Regional descriptions - men's trousers

Eliznik home > Romania > costume > men's trousers > men's trousers summary

Banat  
Lugoj, Banat Izmene - Woollen trousers decorated with heavy black braid, as is waistcoat.
   
Crişana  
Bihor Gacii - worn in summer were worked in rough cloth for everyday work and finer cloth for festive clothes. They are made of 4 widths of cloth for old men and 5 for bachelors and young men. They were held up by Brăcinăriţă – a cord made of plaited hemp or cotton.
Arad Cioareci - tight fitting (Hungarian style) decorated with braiding and coloured appliqué worn in winter.

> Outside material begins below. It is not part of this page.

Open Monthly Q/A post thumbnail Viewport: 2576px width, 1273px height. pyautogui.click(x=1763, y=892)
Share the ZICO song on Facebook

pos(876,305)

Narrow calf length Gacii worn in summer.

Maramureş, Oaş, Crişana  
Maramureş In Maramureş, gaci
gacii
are called gatii and made of rough cloth and are more narrow and longer then those from Oaş. The pieces of fabric are joined with 'cheiţe'  sewn in white, and  fringes are made from  the warp threads on the lower edges.
Oaş Very full gathered linen trousers called 'gacii' - The lower edges are decorated with "roit" fringes made of warp threads and "brazi" sewn in colours. In winter thick cioareci are worn decorated with red and black braid.
Ţara Lapuşului Gaci are sewn in 5 widths of cloth for festive costume, and 4 widths for work clothes.
North Transylvania  
Bistriţa - Năsăud Cioareci - white woollen trousers worn tucked into boots.
Haromszek Mens cioareci - tight frieze trousers made of home made cloth (fawn or white colour). Since 1764 when Mounted Boundary Defence Division of the Szekelys was organised by Maria –Theresa the uniform worn had become the national costume, but without the yellow colour.
Csik
Cioareci - white tight woollen frieze trousers, Braid on trousers used to be red, but now is usually shop bought black braid.
South Transylvania  
Pădureni Cioareci - white woollen trousers.
Târnave and Alba, Petroşani, Cioareci were decorated with subtle motifs, sewn in wool, cotton or silk or coloured stripes were woven into the fabric.
Mărginimea Sibiului Cioareci - white woollen trousers in winter, izmene   - white linen trousers in summer
Oltenia In Gorj, Dolj, Romanaţi cioareci are heavily decorated in black, navy blue or violet woollen braid patterns similar to those used for the fabric waistcoats, chintuş.
Dolj Cioareci – made of white cloth, and not decorated worn in winter.

Izmene –
worn in summer.
Romanaţi Cioareci - White woollen trousers.
Gorj Cioareci - White woollen with black braid and piping appliquéd. This style of dress is based on uniforms worn by soldiers in 1821 peasant revolt led by Tudor Vladimirescu.
Olt Cioareci - White or black woollen.
Muntenia  
Câmpia Munteniei & Vlaşca Poturi - Blue, black or brown baggy woollen trousers are worn.
Teleorman - East
Zona Oltului
Dark nădragi decorated with blue or black braid.
White cioareci.

 
Dobrogea Poturi or şalvari are worn most frequently, sometimes narrow cioareci made of white aba.
Moldavia - North  
Suceava. Bernevici - Trousers made of fulled white woollen cloth, woven in 4 heddles, with a special cut,  worn creased along the legs. In other parts of Moldavia "Bernevicii" are worn without creases.
Suceava - zones of Rădăuţi and Fălticeni Iţari made of pânza woven in 5 or 6 heddles with geometric decoration.
Iaşi Iţari, very long and creased as wound round legs.
Moldavia - Central & South  
Neamţ – Basin Dornelor & Bacău Iţarii drepţii or with little creases were worn.
Gyimes Tight linen trousers in summer, tight frieze trousers in winter both worn over socks.
Vrancea Iţari, worn in winter were very long and creased as wound round legs.

Thin summer trousers (Izmene)

Bulgaria Older style mens trousers were called Nogavitsi, benevretsi or dimii. These were close fitting trousers, with narrow straight legs. These developed from primitive trousers consisting of 2 separate Nogavitsi (trouser legs) tied together. Benevretsi were ankle length, tight fitting decorated with black cording, found in NW.

Dimii
were just below knee length, wide legged trousers, decorated at lower edge with binding, appliqué work, & embroidery. Found in Central North Bulgaria but originating in NW.